I touched upon this in a thread last week but it was mixed up in a big moan I had so think it got overlooked 

I saw a man pick his dog up by the scruff and it made me go a little  I remember 30ish years ago it seemed quite a common way to lift a dog but I haven't seen it for years. 

I'm not having a go at anyone or condemning them for doing it as I genuinely don't know if it's an acceptable way to lift a dog. I know the Mam will lift her pups like that but is that where it should stop? Obviously the puppies weigh a tiny amount compared to a fully grown dog so there isn't going to be as much pressure on their necks when they're puppies. 

So, is it a safe way to pick up a dog? Is it painful for them at all and is it possible to cause any lasting damage? 

I know I couldn't do it, I wouldn't have either the confidence or the knowledge to know if I was doing it correctly, also I won't walk ours on a collar for fear of damaging their throats so I think I'd be contradicting myself if I lifted them like that.

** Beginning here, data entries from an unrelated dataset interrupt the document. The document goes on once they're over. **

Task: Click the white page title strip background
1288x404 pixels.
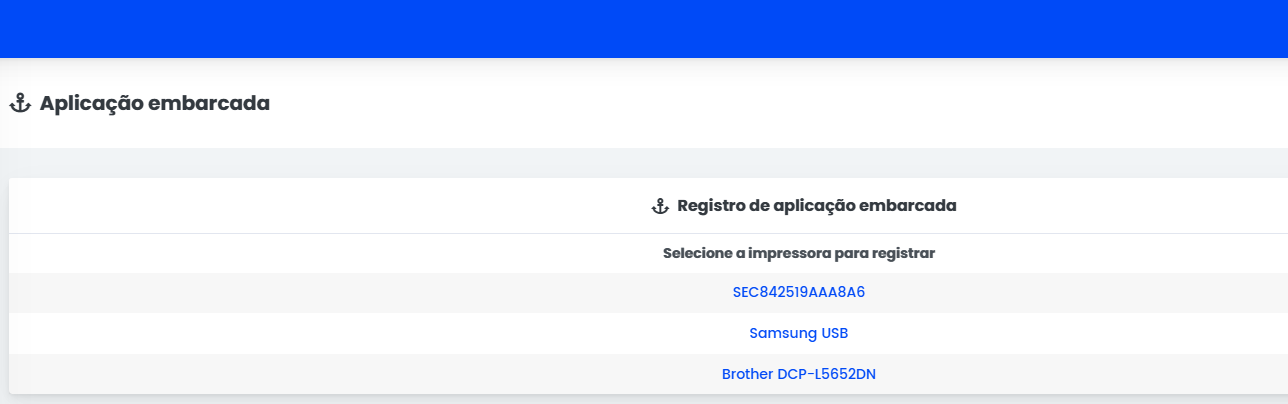Action: [x=700, y=103]
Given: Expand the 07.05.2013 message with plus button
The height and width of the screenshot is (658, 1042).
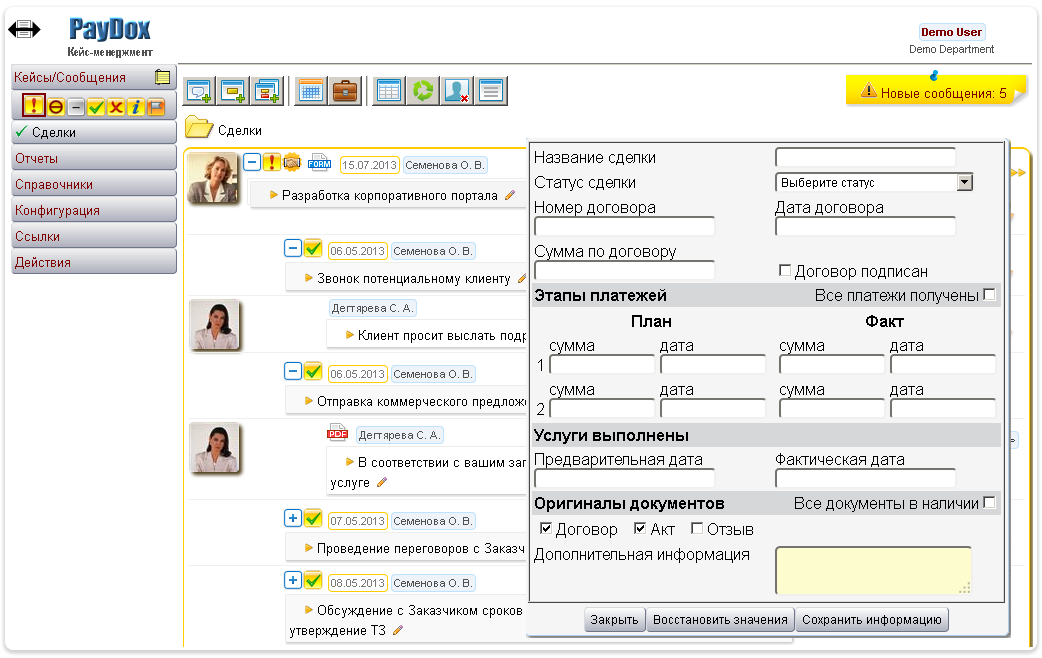Looking at the screenshot, I should [x=292, y=519].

Would appreciate others input and experiences


----------



## SLB

As long as the dog tucks it's bum in there is no chance of it being in pain. I believe. Never for extended periods of time either. 

I've picked my pups up by their scruffs when they've got in difficult places and I had to get them.


----------



## Guest

I wouldn't ever lift Kenzie like that, partly because she'd freak and partly because it just doesn't seem right.

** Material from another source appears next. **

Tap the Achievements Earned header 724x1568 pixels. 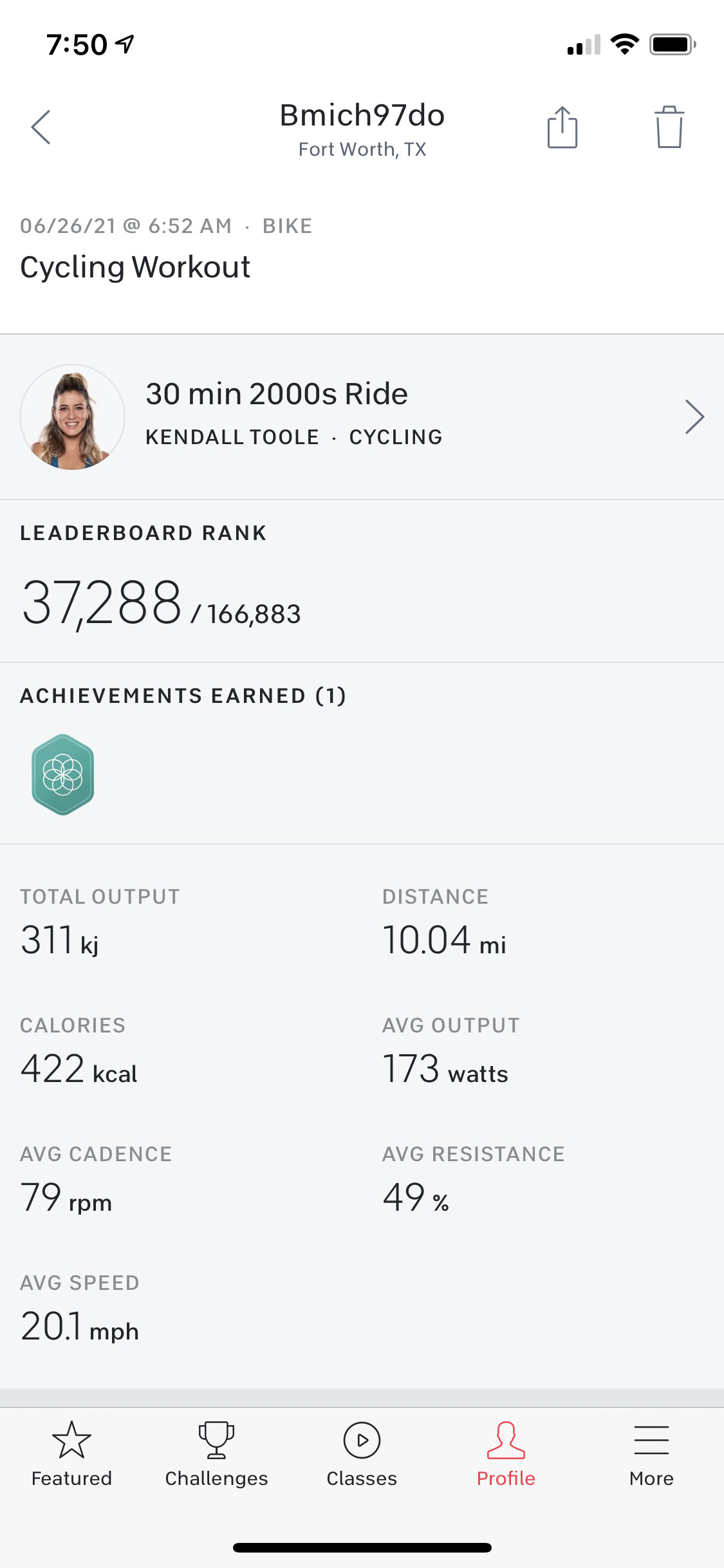pyautogui.click(x=183, y=696)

I do sometimes lift my cat by her scruff - usually when she's attacking my arm (behavioural issues due to being a pet-shop kitten ), but I always support her underneath and only lift her like that because there's no other way to get her off me and to save my skin.


----------



## Firedog

I was told by someone recently that the scruff of the neck is the least sensitive part of the body.


----------



## Dober

I would never, ever lift a dog or puppy like this. I dont really know/care if it is painful or not, but to me that is not right. It goes hand in hand with the whole bullying behaviour of forcing a dog on its back and dominance/submissive behaviour which is not constructive to building bonds and respect IMO 

I have never had a situation where that would have been an effective way of disciplining my dog before, though there are plenty of times where I may have felt like it (for dogs and people!)


----------



## winter

I saw a man lift his spaniel up into the air by the scruff of the neck once and the spaniel was screaming in pain I shouted at the man and the man threw the spaniel to the ground.
I have never heard a dog scream like that before and I hope I'll never hear that sound again.


----------



## Leanne77

I have seen people do it, mainly gundog folk with their spaniels - they lift them up by their scruff and give them a bollocking.

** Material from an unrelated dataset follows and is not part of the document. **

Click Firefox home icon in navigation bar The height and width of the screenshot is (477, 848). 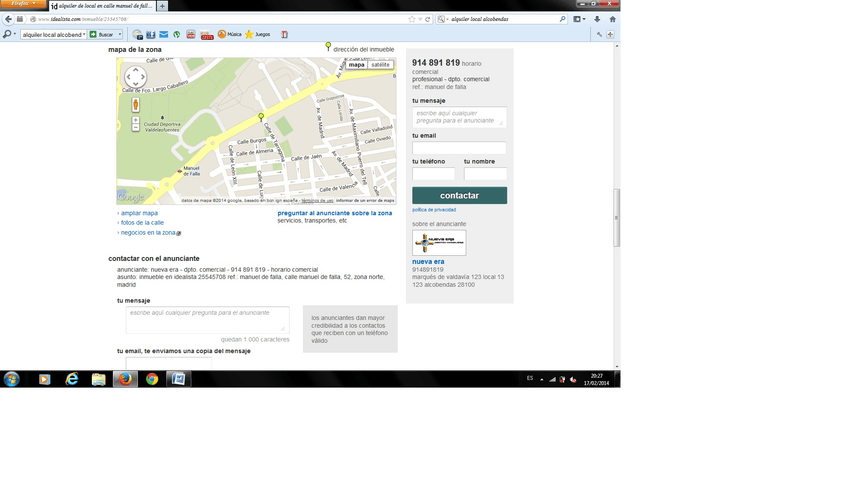[x=612, y=19]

It's not something i'd do and not something I agree with TBH, I cant think why there is any need to use that kind of tactic.


----------



## Zaros

I recall seeing someone lift a full grown Border Collie by the sides of it neck and then whilst it was dangling there proceeded to give it a loud verbal roasting for something the poor thing had not apparently done.

http://www.petforums.co.uk/dog-chat/241608-how-reprimand-border-collie.html

I've never lifted a puppy/kitten or even a rabbit by its neck and wouldn't recommend anyone try it. 
But I do however, know a few folks I'd like to apply the manoeuvre on using the aid of a hoist. :wink:


----------



## tabulahrasa

I've never owned a dog under 30 kg... I don't know if it might be different for smaller dogs (I don't see how proportionally, but it's outwith my experience) but I don't see how it can't be painful to have all that weight on a bit of loose skin.


----------



## Nonnie

Yes it does hurt; in rare circumstances it can cause damage to blood vessels; and no, mothers do not do it to their puppies, so it isnt natural in any way.


----------



## rona

I've done it to several terriers when they've attached themselves to one of my Goldies


----------



## MyMillie

winter said:


> I saw a man lift his spaniel up into the air by the scruff of the neck once and the spaniel was screaming in pain I shouted at the man and the man threw the spaniel to the ground.
> I have never heard a dog scream like that before and I hope I'll never hear that sound again.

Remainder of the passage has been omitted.